Mittwoch, 7. September 2022

2877 Hysterisch 1-4

 

Nun sitz ich am Ufer und warte, bis meine Frau auftaucht. Im wörtlichen Sinn, denn sie will im Donaukanal, der in Wahrheit ein alter Seitenarm ist, strömen. Nachmittag ist es, schon auf den Abend zu, die Luft ist warm, mit leichtem Touch ins Schwüle, und der Schatten der Bäume mild, das Wasser riecht und fließt recht flott. Laut ist es hier: die U-Bahn gegenüber und hinter meiner und vorder meiner viel lästiger Autoverkehr. Gewitter ankündigende, aber noch helle und dünne Wolken beginnen die Sonnenscheibe zu verdecken. Die unvermeidlichen Leute mit ihren unvermeidlichen Hunden sind hier und gehen herum. Die vollbeschissene Wiese stinkt und ich passe angestrengt und hysterisch (1x) auf, dass ich nicht in Hundescheiße trete und erst recht, dass ich mich nicht in Hundescheiße setze. So kann der Genuß noch nicht kommen, obwohl eine sanfte, warme, weiche Brise meine nackten Fesseln, meine nackten Knöcheln und meine nackten Wadeln umspült. Das Wasser ganz grün; dieses milchige Grün. Links von mir wachsen mindestens drei von mir heimlich ausgestreute Pflanzen, wahrscheinlich mehr. Manche, aber einzelne Zweige am unbekannten Baum rechts rüttelt die Brise (nehme ich an. Wer sonst? Der Baum kann seine Zweige von sich aus schütteln?) geradezu fanatisch und sie, aber nur sie schaukeln ständig hysterisch (2x) hin und her.

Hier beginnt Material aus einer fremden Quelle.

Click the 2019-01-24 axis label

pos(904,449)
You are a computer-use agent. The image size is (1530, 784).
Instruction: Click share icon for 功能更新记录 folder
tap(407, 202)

Die grüne Wasseroberfläche treibt schnell dahin und ist nur leicht gekräuselt. Aber jetzt! Jetzt taucht meine Frau auf, ihr Kopf kommt am Wasser still daher, sie bleibt noch kurz im Strom, schaut mich verliebt an und klettert gekonnt und geschickt über die Ufersteine herauf ans grasige Ufer. Eine Frau daneben, mit ihrem Freund – wie ich vermute – dahingelagert, lacht hysterisch (3x). Mein Weib kommt her, beugt sich über mich und sagt: „Herr!“ Nein, das ist geschwindelt: sie sagt „herrlich!“ und meint das Strömen im Wasser. Sie trocknet sich ab, entledigt sich ihrer Badedress unter dem umgewickelten Hamamtuch und legt sich auf die Decke, auf der auch ich sitze. Und wischt sich fast überall trocken und zieht mit yogischer Gewandtheit ihr Alltagsgewand unter dem Tuch an. Dann holt sie eine Zeitung vom Sonntag – heute ist Mittwoch – aus ihrer Tasche und beginnt gekonnt und aufmerksam zu lesen.

Einige Krähen schreien hysterisch (4x). Am anderen Ufer breitet ein Gestellt seine Arme aus, aber - so weit ich sehe - wird nichts erlöst. Die bedeckte Sonnenscheibe spiegelt sich im Wasser und glitzert, aber ich frage mich: wohin flieht der Fluß? Warum hat er es so eilig? Mir tut am harten, vertrockneten Wiesenboden trotz Decke der Hintern weh. Außerdem nervt mich die Frau links da drüben, die so gelacht hat, mit ihrem Tonfall und ihrer Art und Weise, wie sie redet. Weibliche Schnösel.

Die Oberfläche des Wassers kräuselt und kräuselt sich unendlich in endlichen Schlieren. Doch jetzt kommt ein Boot den Fluß abwärts und schlägt hintennach hohe Wellen (für hiesige Verhältnisse). So ein abgrundhässliches Hundertwasserboot – die Verlogenheit zum Prinzip gemacht. Der Donau ist das wurscht und sie hat inzwischen die hohen Wellen zu vielen kleinen Wellen teilberuhigt. Und noch und nöcher. Vielgestaltige Wasserperformance. Mir tut mein Arsch weh. Zu wenig Sitzfleisch. Geschrei, Lärm, Unruhe. Das Wasser wellt immer noch. Allmählich kommt es zum ursprünglichen Gekräusel zurück.

Die Pappelblätter blinken, dann ist die Sonne hinter einer dickeren Wolke. Jetzt ist das Gewässer wieder wie vor dem Boot.